The Association of Investment Companies (AIC) has published the latest list of its 19 dividend heroes, the investment companies which have consistently increased their dividends for 20 or more years in a row. Following 2020, where UK dividends fell 41% in response to the pandemic, resilient income has never been more important.
Six dividend hero investment companies have now increased dividends for 50 or more consecutive years. City of London, Bankers and Alliance Trust lead the way with 54 years of consecutive increases. Caledonia Investments (52), BMO Global Smaller Companies (50), and F&C Investment Trust (50) follow with F&C Investment Trust announcing its 50th annual increase last week.
A further five investment companies have increased dividends for more than 40 consecutive years and another four have raised dividends for more than 30 consecutive years.
Some investment trusts are increasing dividends this year
So far in 2021, seven dividend hero investment companies have announced another year of dividend increases. In addition to F&C Investment Trust this month (10 March), Alliance Trust announced its 54th increase on 4 March. In February Witan (46), Scottish American (47) and Brunner (49) announced further increases and JPMorgan Claverhouse (48) and Bankers (54) increased their dividends in January.
Scottish American was promoted from 41 to 47 years of annual dividend increases following additional historic dividend data being verified from previous annual reports.
Recent research from the AIC found that 85% of equity income-paying investment companies increased or maintained their dividends in 2020 compared to 23% of income-paying open-ended funds.
“Against the challenging backdrop of 2020 it’s encouraging to see that investment companies’ structural benefits came to the fore and delivered for investors,” Annabel Brodie-Smith, Communications Director of the Association of Investment Companies (AIC), said. “Investment companies’ ability to save up to 15% of their income each year to boost pay outs in difficult years is a huge income advantage. It has helped the dividend heroes achieve their remarkable track records of consistent dividend growth, with four stretching as far back as the 1960s.”
Most investment companies increased or maintained dividends during the pandemic
But this impressive income resilience isn’t just limited to the dividend heroes. Investment companies’ structural benefits helped 85% of equity income-paying investment companies increase or maintain their dividends in 2020 during the pandemic, compared to 23% of their open-ended counterparts. Despite investment companies’ impressive record, it’s important investors remember that dividends are never guaranteed.

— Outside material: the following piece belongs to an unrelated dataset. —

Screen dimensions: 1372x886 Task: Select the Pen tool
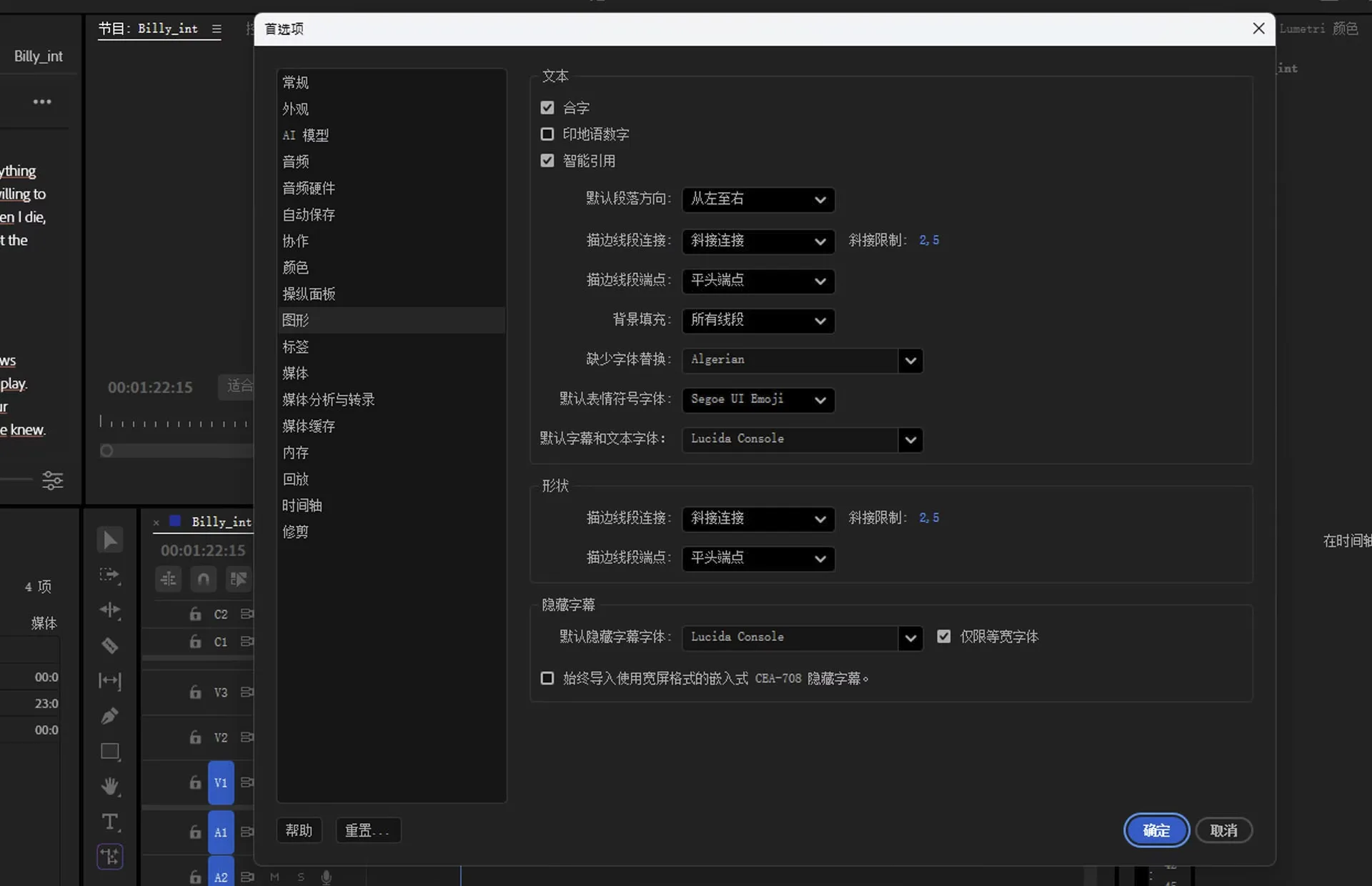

Craig Baker, Chairman of the Alliance Trust Investment Committee and Global Chief Investment Officer of Willis Towers Watson, said: “Being a global investment trust, with global diversification across eight stock pickers, Alliance Trust has delivered resilient total returns through a period of unprecedented volatility. Despite a challenging backdrop for generating income caused by COVID, we have been able to increase our own dividends year-on-year since the 1960s, with an increase last year of 3%, making this our 54th consecutive annual increase and maintaining the AIC dividend hero status.”
The Alliance Trust portfolio comprises the ‘best ideas’ of the firm’s stock pickers, selected based on their attractive fundamentals and prospects, which drive company valuations over the long term. Baker says that allocating to a single manager’s concentrated portfolio can be a bumpy ride. Individually, the return paths of each of the stock pickers can be quite volatile and differ significantly from one another. However, blending their stock selections into a portfolio that is risk-managed in terms of style, sector and country exposures, and which is diversified across several complementary strategies, leads to a much smoother return path for investors.
Unlike open-ended funds, investment trusts are able to retain 15% of annual income for revenue reserves. This gives investment trusts the ability to bolster returns on rainy days.
Alliance Trust has one of the largest revenue reserves of any investment trust, totalling £99.2m which equates to over two years of dividend cover. And if shareholders and the court approve plans to convert the company’s £645.3m merger reserve into distributable reserves, it will have significant potential to support continued dividend growth for many years to come.